▶ _Directive A_
Copy the passage of the SSD forum thread between "The bigger problem" and "the same problems.", inclusive.
▶ _Directive B_
Summarize the SSD forum thread in three sentences.

▶ _Page excerpt_
☆ ☆ ☆ ☆ ☆ ☆ ☆
I still don't think this is the problem, the drive can just slow down accepting writes until it has reclaimed enough space.

The bigger problem is manufacturers chasing the performance. Generally you get the feeling they just hit their firmware with a hammer so it barely doesn't break NTFS.

See also the drama around btrfs' "unreliability", which is all traced back to drives with broken firmware. I fully expect bcachefs will get exactly the same problems.

kmxdm · on Nov 22, 2023

Yeah, but then you have a write amplification problem. Padding is write amplification from the start, and then GC is invoked many more times than it otherwise would be. There is a fundamental problem with (truly) flushing an IO that is smaller than the media write unit. It will cause problems if "abused." The SSD either needs to take on the cost of mitigation (e.g. caps) or it needs some way to provide hints to the host that don't exist today.

nijave · on Nov 22, 2023

I'm curious what the real cost of power protection is for the manufacturer. Adding caps or a bit of backup power seems like it _should_ be a fairly cheap compromise to maintain performance without lying about persistence

kmxdm · on Nov 22, 2023

M.2/2280 makes it hard. Can't use cheaper aluminum can capacitors due to their size/height. The low profile (tantalum?) capacitors are expensive and take up a lot of PCB area, forcing a two sided PCB design on 2280 (the 110mm version would be better here). M.2 only provides 5V. On other form factors you get 12V and can get more charge stored for the same capacitance (q=CV) without needing a DC-DC converter.
☆ ☆ ☆ ☆ ☆ ☆ ☆
▶ _Material provided_

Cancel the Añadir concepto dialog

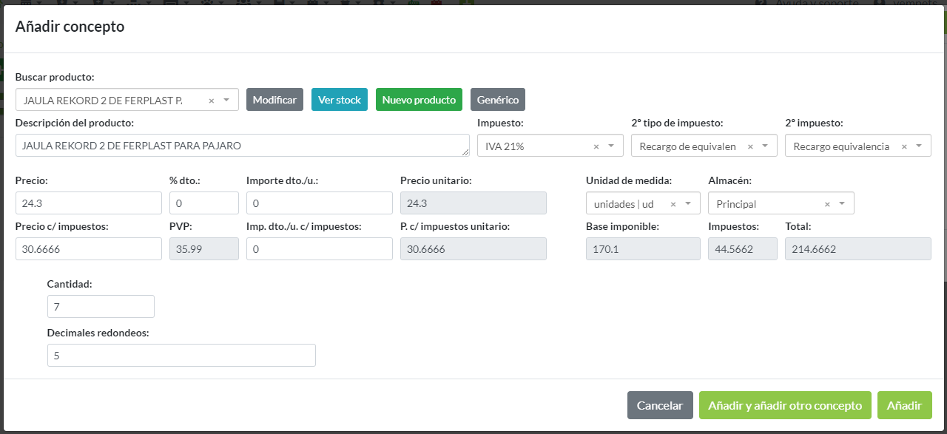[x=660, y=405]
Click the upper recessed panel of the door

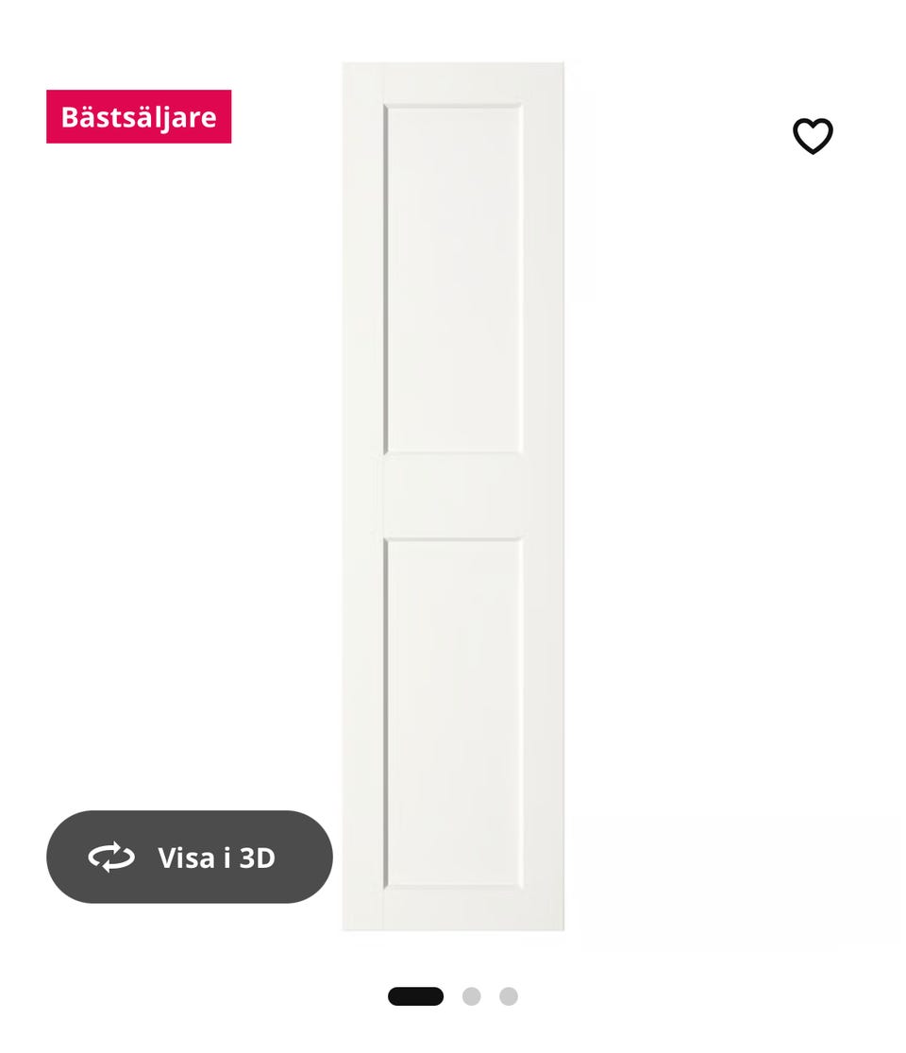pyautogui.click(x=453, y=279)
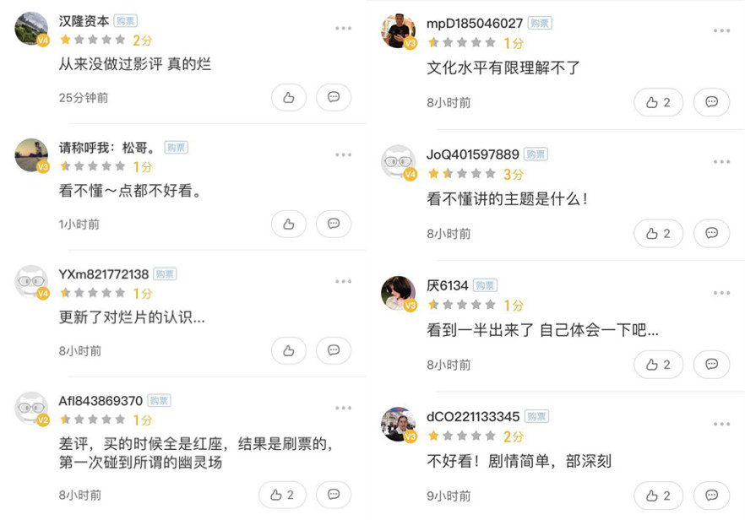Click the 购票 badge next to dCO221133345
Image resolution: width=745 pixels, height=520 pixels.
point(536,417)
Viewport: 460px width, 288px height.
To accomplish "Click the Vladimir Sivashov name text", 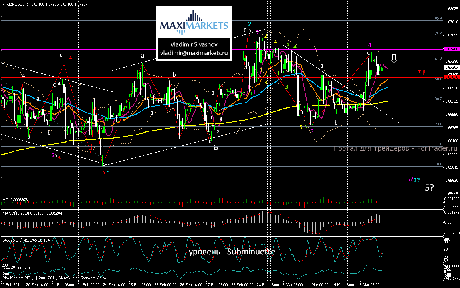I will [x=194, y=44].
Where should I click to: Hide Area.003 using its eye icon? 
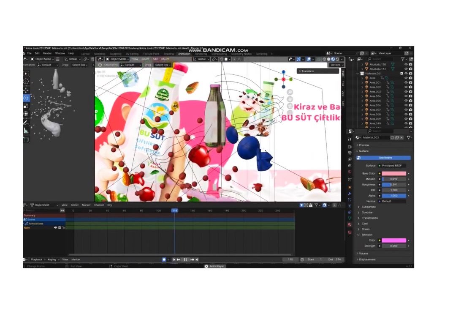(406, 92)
☆ ☆ ☆ ☆ ☆ ☆ ☆
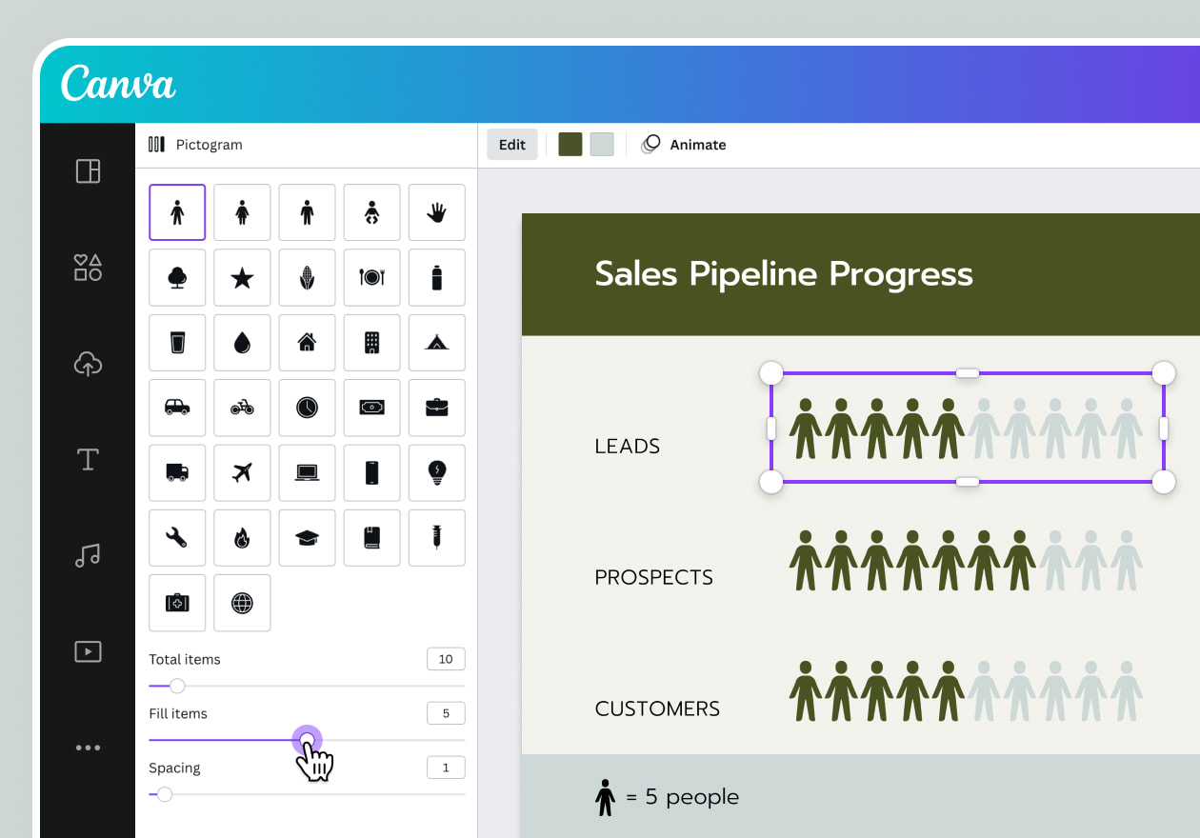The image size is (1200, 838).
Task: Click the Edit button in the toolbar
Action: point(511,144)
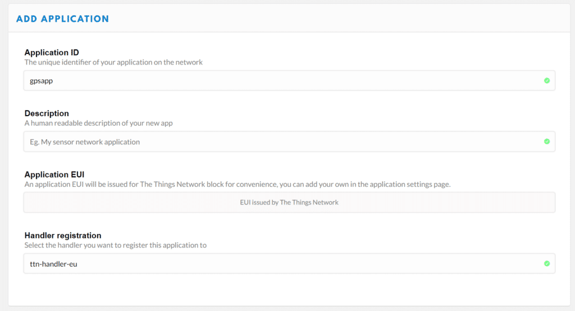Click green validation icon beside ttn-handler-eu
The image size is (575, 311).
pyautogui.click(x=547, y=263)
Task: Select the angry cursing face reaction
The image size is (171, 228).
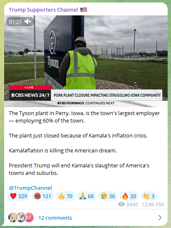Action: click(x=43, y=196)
☆ ☆ ☆ ☆ ☆ ☆ ☆
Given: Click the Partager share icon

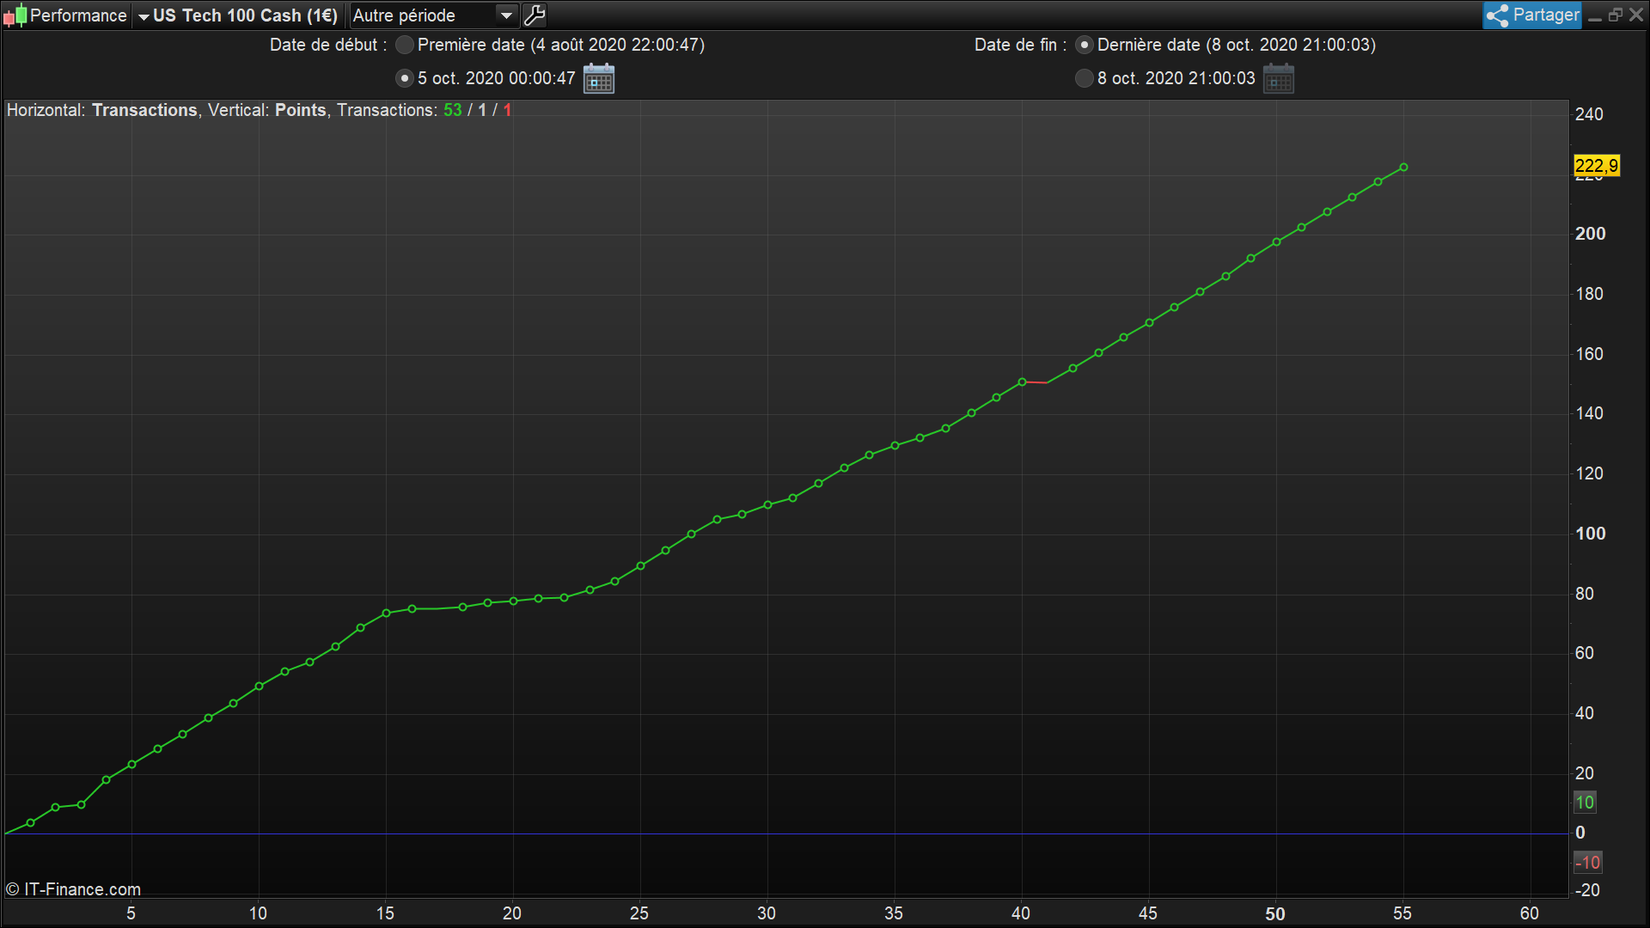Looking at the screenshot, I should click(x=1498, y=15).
☆ ☆ ☆ ☆ ☆ ☆ ☆
▶ _Expected answer A_
The bigger problem is manufacturers chasing the performance. Generally you get the feeling they just hit their firmware with a hammer so it barely doesn't break NTFS.

See also the drama around btrfs' "unreliability", which is all traced back to drives with broken firmware. I fully expect bcachefs will get exactly the same problems.

▶ _Expected answer B_
One commenter argues that the bigger problem is manufacturers chasing performance with firmware that barely avoids breaking NTFS, and traces the btrfs "unreliability" drama to drives with broken firmware. A reply notes that truly flushing IO smaller than the media write unit causes write amplification, so the SSD must either bear the cost of mitigation such as capacitors or gain ways to give the host hints that do not exist today. Asked about the real cost of power protection, the same replier explains that M.2 2280 makes it hard, because low-profile capacitors are expensive and take up a lot of PCB area, and M.2 provides only 5V.